== FILAS
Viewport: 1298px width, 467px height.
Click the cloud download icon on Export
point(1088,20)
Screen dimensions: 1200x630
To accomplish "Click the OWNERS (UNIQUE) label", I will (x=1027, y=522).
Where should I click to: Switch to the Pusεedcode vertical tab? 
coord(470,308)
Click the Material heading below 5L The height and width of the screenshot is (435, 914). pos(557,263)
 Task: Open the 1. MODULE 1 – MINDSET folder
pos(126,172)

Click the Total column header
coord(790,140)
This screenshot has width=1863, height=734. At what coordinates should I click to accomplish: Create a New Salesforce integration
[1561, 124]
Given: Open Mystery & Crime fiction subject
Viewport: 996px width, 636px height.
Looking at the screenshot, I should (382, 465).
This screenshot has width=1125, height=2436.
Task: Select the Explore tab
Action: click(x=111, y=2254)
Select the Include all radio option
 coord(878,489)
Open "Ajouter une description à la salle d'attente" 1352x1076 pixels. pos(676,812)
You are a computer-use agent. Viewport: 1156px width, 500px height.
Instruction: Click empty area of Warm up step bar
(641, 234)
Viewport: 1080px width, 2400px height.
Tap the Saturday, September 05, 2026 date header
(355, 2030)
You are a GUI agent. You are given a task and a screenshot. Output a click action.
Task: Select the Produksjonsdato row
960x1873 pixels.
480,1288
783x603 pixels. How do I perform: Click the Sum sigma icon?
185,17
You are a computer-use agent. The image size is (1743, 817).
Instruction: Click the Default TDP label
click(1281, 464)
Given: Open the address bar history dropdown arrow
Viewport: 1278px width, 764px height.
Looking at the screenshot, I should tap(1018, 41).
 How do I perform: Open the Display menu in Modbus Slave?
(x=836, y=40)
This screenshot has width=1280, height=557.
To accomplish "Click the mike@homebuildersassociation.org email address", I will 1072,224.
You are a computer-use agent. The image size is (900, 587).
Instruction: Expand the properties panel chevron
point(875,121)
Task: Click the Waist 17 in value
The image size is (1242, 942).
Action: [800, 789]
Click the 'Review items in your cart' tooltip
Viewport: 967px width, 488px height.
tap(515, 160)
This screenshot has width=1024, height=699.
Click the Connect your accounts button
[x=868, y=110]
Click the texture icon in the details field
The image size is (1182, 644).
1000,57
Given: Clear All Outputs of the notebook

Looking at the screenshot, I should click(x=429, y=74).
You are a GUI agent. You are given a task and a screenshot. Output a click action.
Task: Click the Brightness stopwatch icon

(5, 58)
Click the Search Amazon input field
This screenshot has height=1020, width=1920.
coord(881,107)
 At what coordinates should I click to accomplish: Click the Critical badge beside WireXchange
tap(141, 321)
====
# INDICACIONES Y REQUISITOS
¿Puedes devolver, sin cambiar nada, todo lo que va desde la línea del listado que contiene "Given: Clear All Outputs of the notebook" hasta el final del listado, con ambos extremos incluidos?

# RESULTADO OBTENIDO
Given: Clear All Outputs of the notebook

Looking at the screenshot, I should click(x=429, y=74).
You are a GUI agent. You are given a task and a screenshot. Output a click action.
Task: Click the Brightness stopwatch icon

(5, 58)
Click the Search Amazon input field
This screenshot has height=1020, width=1920.
coord(881,107)
 At what coordinates should I click to accomplish: Click the Critical badge beside WireXchange
tap(141, 321)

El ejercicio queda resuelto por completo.